Thinking back to the first show she organized, Lola van Ella pictures speakeasy, 1920s vibes; baggy-pants comedy; performing with the Alley Cat Revue burlesque troupe; and her first fan dance. The event, An Evening at the Ticklish Whisker, took place in 2007 in the Tin Ceiling Theater, which has since become STL Stylehouse.

“This is some bare bones stuff,” she says, with a little laugh and some nostalgia for her former self. “If you could do side by side what I was doing then compared to now — thank God, it’s night and day.”

That first show cannonballed Van Ella into a 16-year career producing burlesque and Vaudeville-style shows first in the St. Louis area and then beyond. One of her trademark events is the Show Me Burlesque Festival, which Van Ella launched in 2010. The festival returns for its 11th iteration next week.

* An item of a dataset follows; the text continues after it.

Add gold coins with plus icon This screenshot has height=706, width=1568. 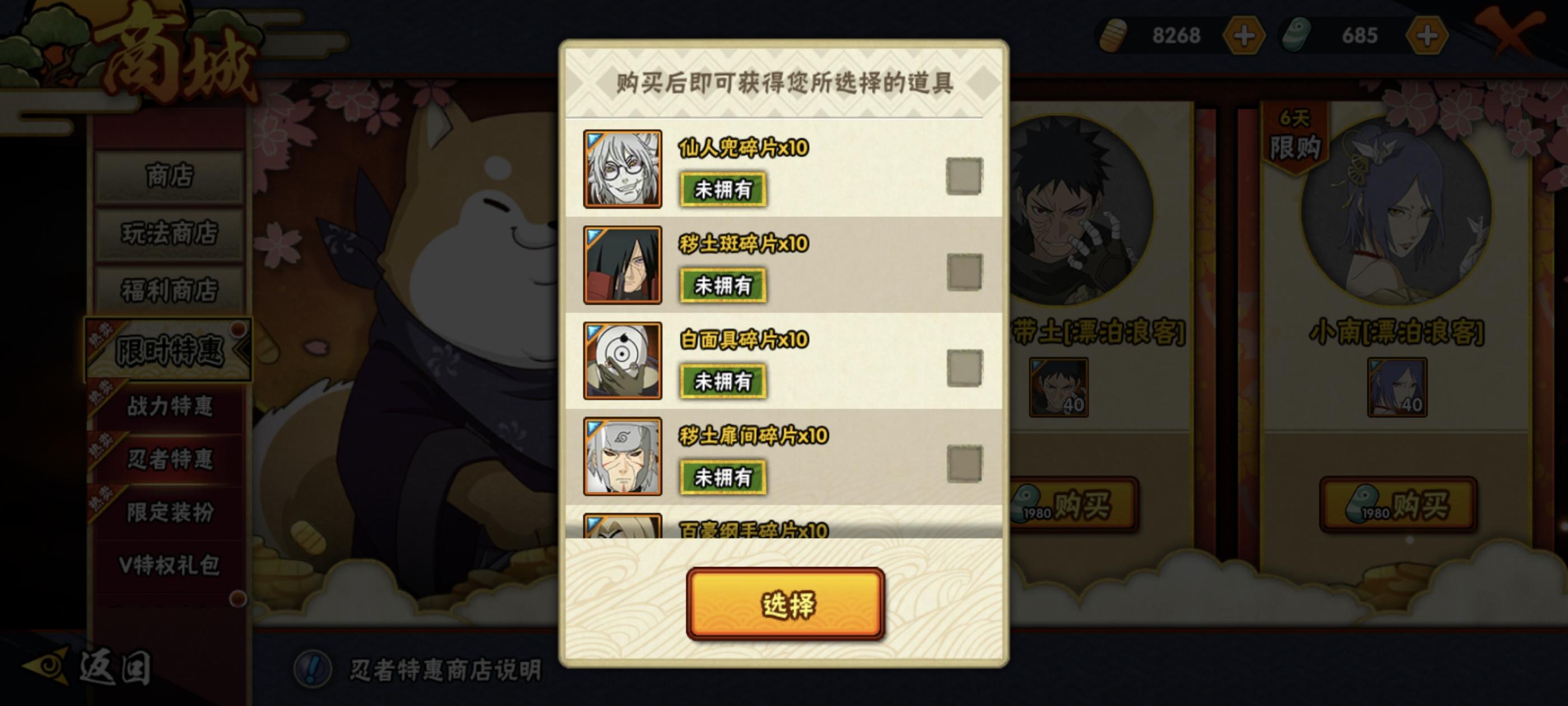1244,35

The three-day affair (Thursday, May 19 through Sunday, May 21) is dedicated to “glitz, glam, breathtaking talent, spectacular productions, and fabulous burlesque, vaudeville, circus, and variety entertainment” from across genders and geographies. Attendees can expect shows ranging from cabaret to striptease to vaudeville to a vintage variety show. All events will take place at either the Golden Record (2720 Cherokee Street) or the Casa Loma Ballroom (3354 Iowa Avenue).

“It's going to be such a reunion; it's going to be a really special weekend,” Van Ella says, noting that there will be around 70 performances. “It’s just going to be such a wonderful variety, everything, and the whole spectrum of burlesque and gender expression and all kinds of styles and comedy.”

The festival returns in person after a two-year hiatus. Van Ella, who relocated to New Orleans four years ago, felt confident she’d be able to bring the event back as the city began to fill up with tourists during Mardi Gras and cases stayed low.

That’s a relief for Van Ella, who says she’s “basically” from St. Louis and has been a performer since birth. After doing musical theater for a while, she found her performance home in burlesque.

“I quickly realized it was sort of my calling, creating these fantastical, spectacle-driven performances,” she says. “I was like, ‘I want to do bigger and better things.’ I wanted to try to grow it.”

Burlesque, Van Ella says, has been escapist entertainment for audiences since World War II. But she thinks the appeal goes far beyond that. It’s something to laugh about, celebrate, participate in and see yourself reflected in.

“People are looking for something that is beautiful,” she says. “I think burlesque shows are a beautiful way to connect with other people. It is a display of just all the facets of humanity in a really glittery rhinestone package.”